Why reaction to 'IT cartel' comment misses the point
Columnist Alan Balutis is surprised that no one seemed alarmed by Kundra's first assertion: That government wastes billions on IT.
Alan Balutis is senior director and distinguished fellow at Cisco Systems' Internet Business Solutions Group.
It’s been a little over a month since the lively round of “Farewell, Vivek” events, and how quickly we have soured on the beloved former federal CIO.
Kundra had the temerity to state in a New York Times editorial that governments around the world are wasting billions of dollars on unnecessary IT and to claim that the problem had worsened in recent years because of what he called the “IT cartel.”
The cartel is a powerful group of private contractors that encourage “reliance on inefficient software and hardware that is expensive to acquire and to maintain,” Kundra wrote.
The response drew immediate fire. Federal Computer Week’s article garnered responses on both sides of the argument. Phil Bond, president of TechAmerica, said Kundra “couldn’t be more wrong in describing federal IT contractors as a ‘cartel.’”
Stan Soloway, president of the Professional Services Council, said Kundra’s comments were inappropriate, adding, “I’m sure some people were offended.”
Consultant Mark Amtower dubbed Kundra’s language inflammatory. Several commenters started their rebuttals with definitions of “cartel,” such as, “an association of manufacturers or suppliers with the purpose of maintaining prices at a high level and restricting competition.”
So how can we assess Kundra’s claim? First, I think what exists is not by any means a cartel. It’s an oligopoly perhaps (look that one up in your Funk and Wagnalls!). Second, I was surprised that not a single commenter seemed upset by or challenged the first sentence in Kundra’s editorial, about billions being wasted on IT. Are we so jaundiced in our thinking that we don’t even question that statement?

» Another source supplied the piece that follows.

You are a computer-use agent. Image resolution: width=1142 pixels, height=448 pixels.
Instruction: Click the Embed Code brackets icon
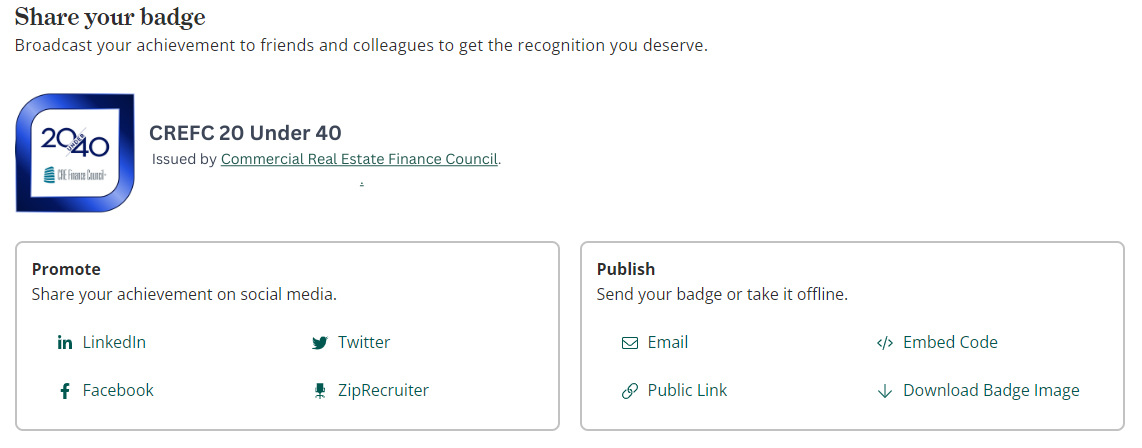pos(885,343)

Frankly, I was more upset by that assumption than by his misuse of the word “cartel.” I would say he was guilty of hyperbole (meaning “an obvious and intentional exaggeration”). But that is common in our community. We hold “executive” events for 1,000 people. We dub someone a czar who only has a bully pulpit. We pass out awards to marginal figures. So give Kundra some slack. He’s only guilty of what so many of us are — phrase mongering.
We should focus instead on the work of the so-called supercommittee (officially, the Joint Select Committee on Deficit Reduction, so perhaps there’s a bit of hyperbole in that, too), which is tasked under the Budget Control Act of 2011 with identifying as much as $1.5 trillion in additional deficit reductions over the next decade. If lawmakers can’t agree on a package of cuts by late December, then automatic cuts, known as sequesters, will kick in beginning in 2013 and going through 2021. At the Defense Department, those cuts and the reductions under way already would amount to as much as $850 billion, a “doomsday mechanism that would imperil national security,” according to Secretary of Defense Leon Panetta.
So the pressure will be on the supercommittee, whose members have reputations as deal-makers. The question now is whether that group can draw on its combined 180-plus years of congressional experience to forge an agreement.
I was pleasantly surprised by most of the panel picks; there are a lot of IQ points on the committee. You have some tech-savvy members in Sens. John Kerry (D-Mass.) and Patty Murray (D-Wash.). I’d say there is at least a 50-50 chance that they can craft a bipartisan pact close to the “grand bargain” that President Barack Obama has sought. It will make for an interesting few months.